Chi non ha mai sognato un'isola? Magari di possederla? Il fascino di un lembo di terra circondato dall'acqua è sempre stato notevole, e non solo oggi che lo stress avvinghia sette persone su dieci : in passato, filosofi, imperatori, e monaci hanno vissuto su un'isola, per riflettere o espiare, conferendo a questi luoghi caratteristiche di mistero ancora oggi presenti.

Nei mari italiani vi sono decine di meravigliose piccole isole: ognuna di esse ha caratteristiche diverse dalle altre per morfologia e storia. Sono forse veri e propri "confini" della nostra civiltà, essendo così disomogenee tra di loro, ad esempio, Linosa e Capri, Ventotene e Giannutri, San Domino e Vulcano. Nel nostro circondario abbiamo la fortuna di poter visitare quattro piccole, meravigliose isole, paradiso dei sub, ma non solo.

Nel nostro itinerario via mare tra la costa dell' Alto Tirreno Cosentino, quella lucana e quella meridionale della Campania incontriamo, partendo da sud, l'isola di Cirella, posta di fronte alla spiaggia che congiunge il centro di Diamante alla frazione di Cirella (nonchè all'omonimo borgo distrutto dai Saraceni): sembra un cetaceo a riposo ed è ancora oggi sormontata da una torre di difesa comune a molte altre postazioni strategiche presenti nella zona risalenti, appunto, al periodo in cui da queste parti si gridava "Mamma li turchi...". Puntando verso nord, dopo aver attraversato la foce del fiume Lao, accarezzata un'isola che ora non è più tale (la Torre Talao) e le meravigliose scogliere di Scalea e San Nicola Arcella, troviamo l'isola di Dino, anche questa non molto distante dalla linea di battigia, raggiungibile quindi in barca ma anche, con la bassa marea, finanche saltellando sugli scogli prospicenti. Ha un perimetro di circa quattro Km e al suo interno è stata anche realizzata una stradina carrozzabile. Lungo le coste, alte e ripide, si aprono numerose incantevoli grotte naturali. L'isola è da sempre contesa tra gli abitanti di Praia a Mare e San Nicola Arcella, essendo di fronte alla località Fiuzzi, situata proprio al confine tra i due Comuni, anche se l'isola di Dino è ormai divenuta il simbolo di Praia. Ma il nostro itinerario non si ferma qui: puntando la prua verso il cuore del Golfo di Policastro, non ci potremo privare della gioia di conoscere e visitare altre due isole minori: poco prima del porto di Maratea è l'isola di Santo Janni, uno dei luoghi più' frequentati dagli appassionati di pesca subacquea, di modestissime dimensioni, anche questa non molto distante dalla riva.
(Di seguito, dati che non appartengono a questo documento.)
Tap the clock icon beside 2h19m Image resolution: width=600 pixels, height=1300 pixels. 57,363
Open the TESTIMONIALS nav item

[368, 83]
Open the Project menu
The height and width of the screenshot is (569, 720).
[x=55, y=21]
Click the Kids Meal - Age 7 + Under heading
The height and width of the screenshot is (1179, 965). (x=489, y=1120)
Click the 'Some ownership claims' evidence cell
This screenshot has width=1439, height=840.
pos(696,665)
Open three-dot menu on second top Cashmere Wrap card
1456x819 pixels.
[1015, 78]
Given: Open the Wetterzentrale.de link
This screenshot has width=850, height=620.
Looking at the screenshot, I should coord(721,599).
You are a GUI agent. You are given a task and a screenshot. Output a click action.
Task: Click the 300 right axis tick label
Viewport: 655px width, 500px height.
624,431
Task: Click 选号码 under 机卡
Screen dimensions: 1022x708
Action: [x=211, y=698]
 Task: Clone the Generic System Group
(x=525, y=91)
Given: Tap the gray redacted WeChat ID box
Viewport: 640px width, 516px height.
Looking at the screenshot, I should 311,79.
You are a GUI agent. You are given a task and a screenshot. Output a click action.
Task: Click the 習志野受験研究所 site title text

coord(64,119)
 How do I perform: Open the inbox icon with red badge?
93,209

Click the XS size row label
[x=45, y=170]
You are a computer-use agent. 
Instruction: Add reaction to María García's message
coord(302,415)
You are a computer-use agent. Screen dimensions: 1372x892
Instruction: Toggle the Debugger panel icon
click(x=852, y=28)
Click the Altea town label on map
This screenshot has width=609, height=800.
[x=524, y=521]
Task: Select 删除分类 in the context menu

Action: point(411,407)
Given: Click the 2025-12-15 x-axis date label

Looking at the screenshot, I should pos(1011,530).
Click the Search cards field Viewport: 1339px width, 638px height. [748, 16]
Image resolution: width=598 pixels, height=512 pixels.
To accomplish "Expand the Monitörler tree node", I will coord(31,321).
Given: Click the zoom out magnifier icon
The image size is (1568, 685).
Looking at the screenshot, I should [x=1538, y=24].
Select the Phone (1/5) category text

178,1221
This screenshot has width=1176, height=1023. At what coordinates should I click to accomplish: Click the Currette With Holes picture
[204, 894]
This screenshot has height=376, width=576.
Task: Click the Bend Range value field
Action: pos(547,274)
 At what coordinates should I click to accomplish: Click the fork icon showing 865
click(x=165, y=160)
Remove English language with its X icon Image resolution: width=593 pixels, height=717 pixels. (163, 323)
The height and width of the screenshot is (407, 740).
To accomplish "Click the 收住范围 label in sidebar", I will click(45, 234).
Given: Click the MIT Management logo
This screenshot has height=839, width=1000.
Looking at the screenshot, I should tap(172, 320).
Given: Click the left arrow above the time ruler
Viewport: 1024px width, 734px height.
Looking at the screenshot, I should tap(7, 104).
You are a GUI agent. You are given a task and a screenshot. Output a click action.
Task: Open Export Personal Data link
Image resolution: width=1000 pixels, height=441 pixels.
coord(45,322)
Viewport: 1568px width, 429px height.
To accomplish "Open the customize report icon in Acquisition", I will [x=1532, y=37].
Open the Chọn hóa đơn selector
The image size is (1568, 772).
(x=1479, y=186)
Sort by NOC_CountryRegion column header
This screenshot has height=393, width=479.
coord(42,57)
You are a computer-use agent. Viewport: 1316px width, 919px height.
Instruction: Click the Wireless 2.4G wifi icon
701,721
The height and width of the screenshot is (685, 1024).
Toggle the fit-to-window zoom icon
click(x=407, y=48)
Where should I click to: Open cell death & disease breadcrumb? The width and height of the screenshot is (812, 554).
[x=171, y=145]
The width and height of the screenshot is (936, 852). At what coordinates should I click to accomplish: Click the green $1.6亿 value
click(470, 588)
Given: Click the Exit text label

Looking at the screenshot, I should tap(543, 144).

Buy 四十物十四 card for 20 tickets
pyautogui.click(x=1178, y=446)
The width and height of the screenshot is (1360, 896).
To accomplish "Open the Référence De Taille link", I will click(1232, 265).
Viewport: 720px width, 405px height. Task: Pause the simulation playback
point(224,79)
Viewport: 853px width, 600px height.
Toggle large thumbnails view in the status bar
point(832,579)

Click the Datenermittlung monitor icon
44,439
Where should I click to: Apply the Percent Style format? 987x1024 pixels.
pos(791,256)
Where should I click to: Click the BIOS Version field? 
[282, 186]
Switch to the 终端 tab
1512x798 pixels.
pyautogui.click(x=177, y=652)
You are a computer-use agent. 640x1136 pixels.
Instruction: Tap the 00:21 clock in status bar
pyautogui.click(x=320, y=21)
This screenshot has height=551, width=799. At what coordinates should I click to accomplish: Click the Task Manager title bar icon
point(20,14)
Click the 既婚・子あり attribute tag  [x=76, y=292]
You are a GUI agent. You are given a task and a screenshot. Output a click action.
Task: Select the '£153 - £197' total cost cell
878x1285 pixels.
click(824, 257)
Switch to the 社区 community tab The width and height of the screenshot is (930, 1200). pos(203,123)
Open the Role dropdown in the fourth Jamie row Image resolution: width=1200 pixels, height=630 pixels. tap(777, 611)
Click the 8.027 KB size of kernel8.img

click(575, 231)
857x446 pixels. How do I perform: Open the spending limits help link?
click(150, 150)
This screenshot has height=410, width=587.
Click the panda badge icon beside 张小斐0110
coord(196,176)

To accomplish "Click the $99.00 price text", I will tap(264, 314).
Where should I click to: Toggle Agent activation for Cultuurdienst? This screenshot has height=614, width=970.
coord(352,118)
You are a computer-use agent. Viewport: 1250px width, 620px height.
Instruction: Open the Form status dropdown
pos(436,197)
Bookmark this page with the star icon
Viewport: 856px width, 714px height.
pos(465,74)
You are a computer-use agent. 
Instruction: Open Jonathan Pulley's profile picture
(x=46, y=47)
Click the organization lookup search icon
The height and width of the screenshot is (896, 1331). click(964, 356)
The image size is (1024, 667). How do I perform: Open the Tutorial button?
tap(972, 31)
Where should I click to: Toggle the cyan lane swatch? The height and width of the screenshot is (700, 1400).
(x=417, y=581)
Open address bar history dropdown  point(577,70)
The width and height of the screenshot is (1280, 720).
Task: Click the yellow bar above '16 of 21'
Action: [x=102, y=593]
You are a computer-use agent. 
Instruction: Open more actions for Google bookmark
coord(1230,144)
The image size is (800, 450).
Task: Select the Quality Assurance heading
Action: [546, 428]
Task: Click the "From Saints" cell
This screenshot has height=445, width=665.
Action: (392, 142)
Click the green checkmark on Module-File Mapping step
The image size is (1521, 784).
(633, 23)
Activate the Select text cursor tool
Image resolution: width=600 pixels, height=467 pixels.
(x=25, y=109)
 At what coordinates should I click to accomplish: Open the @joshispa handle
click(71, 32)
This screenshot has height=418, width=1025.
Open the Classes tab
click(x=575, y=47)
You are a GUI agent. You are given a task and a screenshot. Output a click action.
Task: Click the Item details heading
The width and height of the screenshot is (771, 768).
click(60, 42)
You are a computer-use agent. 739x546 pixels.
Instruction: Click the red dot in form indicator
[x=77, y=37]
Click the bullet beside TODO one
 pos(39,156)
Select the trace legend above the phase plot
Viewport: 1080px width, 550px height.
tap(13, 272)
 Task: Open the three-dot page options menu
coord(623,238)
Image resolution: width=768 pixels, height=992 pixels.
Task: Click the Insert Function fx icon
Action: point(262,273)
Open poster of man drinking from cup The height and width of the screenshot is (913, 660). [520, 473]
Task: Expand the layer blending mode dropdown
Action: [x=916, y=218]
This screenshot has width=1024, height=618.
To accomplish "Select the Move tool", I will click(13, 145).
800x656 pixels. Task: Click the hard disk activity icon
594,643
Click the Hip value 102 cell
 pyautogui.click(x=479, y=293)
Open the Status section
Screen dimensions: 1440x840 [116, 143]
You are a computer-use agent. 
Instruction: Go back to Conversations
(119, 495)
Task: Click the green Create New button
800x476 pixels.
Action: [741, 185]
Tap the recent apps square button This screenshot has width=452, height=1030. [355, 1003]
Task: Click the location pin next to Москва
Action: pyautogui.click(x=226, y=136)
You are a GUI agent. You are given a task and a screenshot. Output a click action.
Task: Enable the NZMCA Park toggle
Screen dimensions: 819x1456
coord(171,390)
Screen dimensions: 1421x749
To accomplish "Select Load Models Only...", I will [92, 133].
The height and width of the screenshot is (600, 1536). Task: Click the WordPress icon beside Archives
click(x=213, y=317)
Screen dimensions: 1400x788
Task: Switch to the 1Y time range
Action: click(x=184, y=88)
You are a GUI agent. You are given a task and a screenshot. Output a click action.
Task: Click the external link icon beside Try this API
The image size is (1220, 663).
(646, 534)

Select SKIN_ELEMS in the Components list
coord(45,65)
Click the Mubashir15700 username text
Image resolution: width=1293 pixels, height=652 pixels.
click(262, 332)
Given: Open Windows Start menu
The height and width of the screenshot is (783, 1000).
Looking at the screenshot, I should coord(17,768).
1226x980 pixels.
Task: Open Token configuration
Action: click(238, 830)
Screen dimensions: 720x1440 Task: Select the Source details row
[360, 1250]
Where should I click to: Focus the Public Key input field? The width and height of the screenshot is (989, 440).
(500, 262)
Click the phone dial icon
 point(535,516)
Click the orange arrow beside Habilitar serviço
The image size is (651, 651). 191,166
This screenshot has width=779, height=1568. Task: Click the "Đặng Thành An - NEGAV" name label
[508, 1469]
Per finire con questa rapida proposta di itinerario, a 150 m circa della costa e dalla torre di Marina di Camerota, sempre che non vi siano forti mareggiate (che addirittura la ricoprono completamente, inpedendo di vederla), c'è l'isola della torre delle Viole. Siamo già in Campania. Per ognuna di queste isolette ci sono intere pagine da scrivere e leggende da raccontare: esse sono state certamente testimoni di quanto è accaduto in questo tratto di mare negli ultimi secoli. La sensazione e le emozioni che ognuno potrà provare saranno sicuramente diverse: un'occasione unica per conoscere meglio questo meraviglioso nostro mare e queste "perle" chi vi stanno nel mezzo.